Tourism industry welcomes COVID exit plan but calls for more detail

Phased plan COVID-19

Managing Director of Spencer Travel Penny Spencer (middle). Source: Supplied.

The travel and tourism industries say the federal government’s four-phased plan to re-open the country is lacking the detail and vaccination targets that businesses need to regain confidence.

The first half of the government’s national plan to transition the country’s COVID-19 response focuses on vaccinating the population and reducing the frequency of lockdowns, before reopening domestic and international travel in the final two phases.

Announcing the roadmap on Friday, the Prime Minister said until modelling from Melbourne’s Peter Doherty Institute is released, it will be unclear what percentage of the population would need to get vaccinated for the country to move from one phase to the next.

Penny Spencer, managing director of Spencer Travel, welcomes the roadmap, saying the travel industry desperately needed some clarity as to what the future will look like.

“We’ve been hoping for a long time to get a plan. We’ve been wanting a plan of opening up rather than shutting down, which is really all that we’ve had in the past,” she says.

Spencer says while it’s reassuring that the government is working on a pathway to reopen international travel, businesses can’t be fully confident until there are clear vaccination targets and a timeline.

“We need to know actual statistics, and percentages of vaccinations. It’s really vital for the country to know if it’s 80% [of people] that we need vaccinated to open the international borders,” she says.

In the current phase, the government plans to adopt a vaccination certificate system using the Australian Immunisation Register. It also plans to set up digital vaccination authentication at international borders.

Phase two aims to minimise serious illness and hospitalisation as a result of COVID-19 and to enforce lockdowns only in extreme circumstances.

The third phase commits to no lockdowns, and exempting vaccinated residents from all domestic restrictions. Caps on returning vaccinated travellers will be removed and there’ll be no restrictions on outbound travel for people who are vaccinated.
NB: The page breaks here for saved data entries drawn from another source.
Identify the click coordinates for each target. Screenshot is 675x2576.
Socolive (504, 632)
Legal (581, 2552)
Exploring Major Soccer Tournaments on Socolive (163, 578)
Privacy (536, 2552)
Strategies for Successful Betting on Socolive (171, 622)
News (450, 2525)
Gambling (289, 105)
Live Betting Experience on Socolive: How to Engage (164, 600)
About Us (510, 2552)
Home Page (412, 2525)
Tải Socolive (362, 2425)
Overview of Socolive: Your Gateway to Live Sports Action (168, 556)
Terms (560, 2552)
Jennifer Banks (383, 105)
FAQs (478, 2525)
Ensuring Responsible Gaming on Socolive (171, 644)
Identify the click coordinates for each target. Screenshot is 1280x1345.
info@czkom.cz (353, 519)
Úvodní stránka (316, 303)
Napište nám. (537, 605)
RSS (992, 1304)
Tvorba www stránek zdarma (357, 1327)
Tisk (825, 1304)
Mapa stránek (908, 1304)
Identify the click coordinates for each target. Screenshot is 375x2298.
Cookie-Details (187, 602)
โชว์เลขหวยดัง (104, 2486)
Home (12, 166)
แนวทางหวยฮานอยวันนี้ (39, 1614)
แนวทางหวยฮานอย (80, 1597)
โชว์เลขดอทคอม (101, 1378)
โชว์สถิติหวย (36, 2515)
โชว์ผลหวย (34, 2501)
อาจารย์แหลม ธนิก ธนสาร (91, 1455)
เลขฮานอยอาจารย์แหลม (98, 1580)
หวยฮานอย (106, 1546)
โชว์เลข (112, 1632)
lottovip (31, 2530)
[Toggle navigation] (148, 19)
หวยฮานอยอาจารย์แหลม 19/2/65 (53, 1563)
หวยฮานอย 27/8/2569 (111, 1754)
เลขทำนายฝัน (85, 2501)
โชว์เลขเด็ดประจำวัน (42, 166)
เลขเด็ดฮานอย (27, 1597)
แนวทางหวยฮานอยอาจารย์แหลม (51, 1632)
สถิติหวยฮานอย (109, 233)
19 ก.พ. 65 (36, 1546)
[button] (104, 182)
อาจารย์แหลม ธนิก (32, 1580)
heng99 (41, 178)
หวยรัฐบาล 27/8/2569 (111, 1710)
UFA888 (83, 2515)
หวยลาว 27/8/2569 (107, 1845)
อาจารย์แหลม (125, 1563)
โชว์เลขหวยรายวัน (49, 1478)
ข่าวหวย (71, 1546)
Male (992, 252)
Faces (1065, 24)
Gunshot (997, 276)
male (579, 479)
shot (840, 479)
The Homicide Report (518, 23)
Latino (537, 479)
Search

In the final phase, there’ll be no limit on inbound arrivals for vaccinated people and travellers won’t need to quarantine. Non-vaccinated travellers will also be permitted to enter the country with some conditions.

Daniel Gschwind, chief executive of Queensland’s peak tourism industry body, the Queensland Tourism Industry Council, also wants to see more detail added to the roadmap.

“We’re certainly happy that there is a strategy that gets us to a normal situation,” Gschwind tells SmartCompany.

“However, what we do need is a lot more detail about how we get from one phase to the next. And what proactive steps the government will take to get vaccination right and get the quarantine system right,” he says.

According to the Queensland Tourism Industry Council, which represents 3000 regional tourism businesses, the pandemic has resulted in a loss of revenue of $20 billion in the state, and $80 billion nationally.

Gschwind hopes the country will enter stages two and three of the roadmap in early 2022. However, he says he’s doubtful.

“We certainly hope to reach them [phases two and three] sooner than the end of 2022,” he says.